Probabilistic Reasoning over Time


Finding the Most Likely Sequence with Viterbi Algorithm

Introduction

An Hidden Markov Model (HMM) network is parameterized by two distributions:

  • the emission or sensor probabilties giving the conditional probability of observing evidence values for each hidden state;
  • the transition probabilities giving the conditional probability of moving between states during the sequence.

Additionally, an initial distribution describes the probability of a sequence starting in each state.

At each time $t$, $X_t$ represents the hidden state and $E_t$ represents an observation at that time.


In [6]:
from probability import *

In [7]:
%psource HiddenMarkovModel


class HiddenMarkovModel:
    """A Hidden markov model which takes Transition model and Sensor model as inputs"""

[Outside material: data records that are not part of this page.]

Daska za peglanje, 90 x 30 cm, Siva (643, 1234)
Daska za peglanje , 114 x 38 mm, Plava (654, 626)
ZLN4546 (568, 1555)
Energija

    def __init__(self, transition_model, sensor_model, prior=None):
        self.transition_model = transition_model
        self.sensor_model = sensor_model
        self.prior = prior or [0.5, 0.5]

    def sensor_dist(self, ev):
        if ev is True:
            return self.sensor_model[0]
        else:
            return self.sensor_model[1]

Finding the Most Likely Sequence

There is a linear-time algorithm for finding the most likely sequence: the easiest way to think about the problem is to view each sequence as a path through a graph whose nodes are the possible states at each time step. Now consider the task of finding the most likely path through this graph, where the likelihood of any path is the product of the transition probabilities along the path and the probabilities of the given observations at each state. There is a recursive relationship between most likely paths to each state $x_{t+1}$ and most likely paths to each state $x_t$ . We can write this relationship as an equation connecting the probabilities of the paths:

$$ \begin{align*} m_{1:t+1} &= \max_{x_{1:t}} \textbf{P}(\textbf{x}_{1:t}, \textbf{X}_{t+1} | \textbf{e}_{1:t+1}) \\ &= \alpha \textbf{P}(\textbf{e}_{t+1} | \textbf{X}_{t+1}) \max_{x_t} \Big(\textbf{P} (\textbf{X}_{t+1} | \textbf{x}_t) \max_{x_{1:t-1}} P(\textbf{x}_{1:t-1}, \textbf{x}_{t} | \textbf{e}_{1:t})\Big) \end{align*} $$

The Viterbi algorithm is a dynamic programming algorithm for finding the most likely sequence of hidden states, called the Viterbi path, that results in a sequence of observed events in the context of HMMs. This algorithms is useful in many applications, including speech recognition, where the aim is to find the most likely sequence of words, given a series of sounds and the reconstruction of bit strings transmitted over a noisy channel.


In [8]:
%psource viterbi


def viterbi(HMM, ev):
    """
    [Equation 15.11]
    Viterbi algorithm to find the most likely sequence. Computes the best path and the
    corresponding probabilities, given an HMM model and a sequence of observations."""
    t = len(ev)
    ev = ev.copy()
    ev.insert(0, None)

    m = [[0.0, 0.0] for _ in range(len(ev) - 1)]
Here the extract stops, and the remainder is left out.